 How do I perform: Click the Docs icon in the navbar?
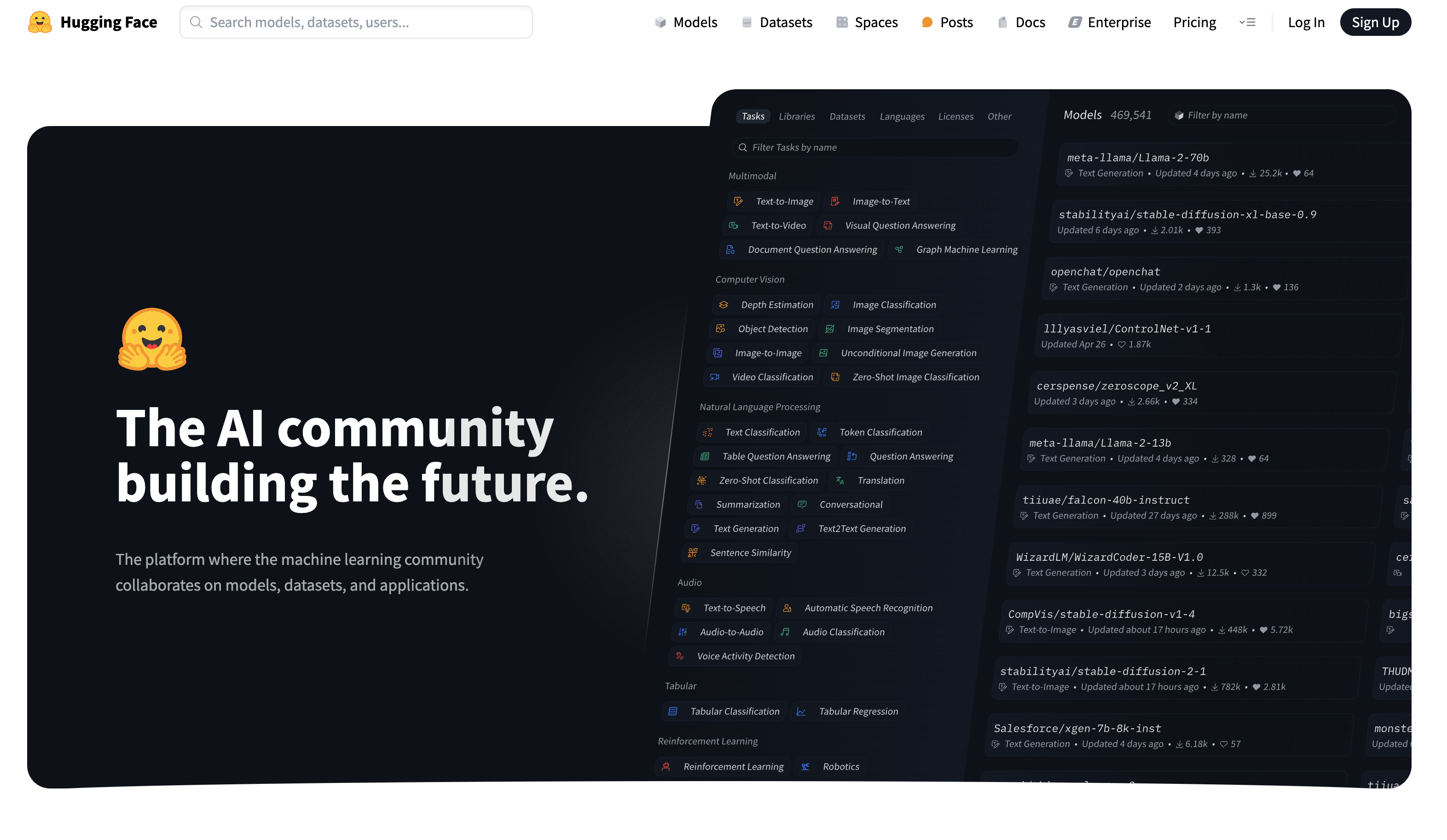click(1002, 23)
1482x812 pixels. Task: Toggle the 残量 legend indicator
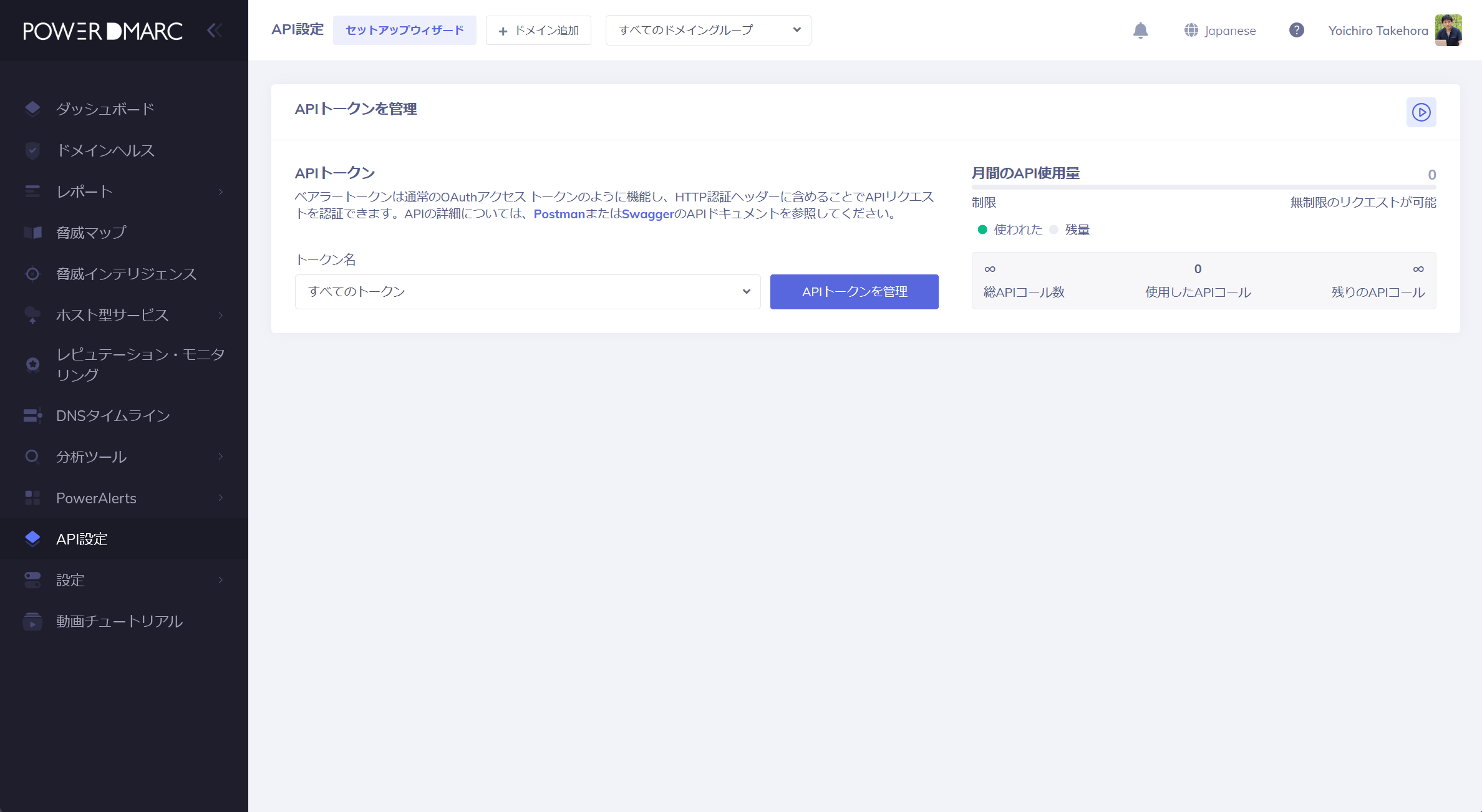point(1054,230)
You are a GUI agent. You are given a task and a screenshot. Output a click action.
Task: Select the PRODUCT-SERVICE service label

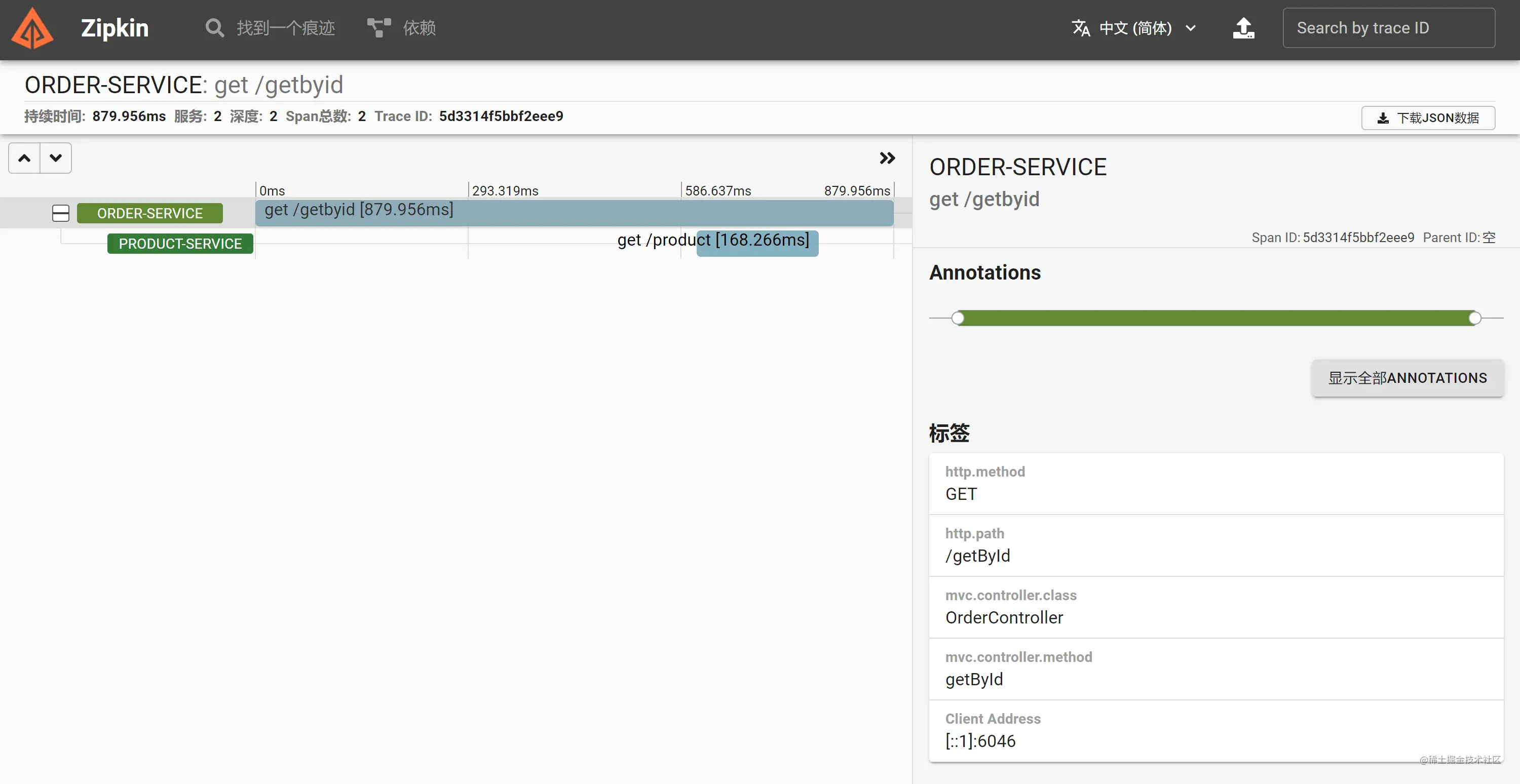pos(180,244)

=-=-=-=-=

**Brief:**
Set down each record above exactly as it stands and leave out all pictures.

**Expected answer:**
 How do I perform: Click the Docs icon in the navbar?
click(1002, 23)
1482x812 pixels. Task: Toggle the 残量 legend indicator
point(1054,230)
You are a GUI agent. You are given a task and a screenshot. Output a click action.
Task: Select the PRODUCT-SERVICE service label

pos(180,244)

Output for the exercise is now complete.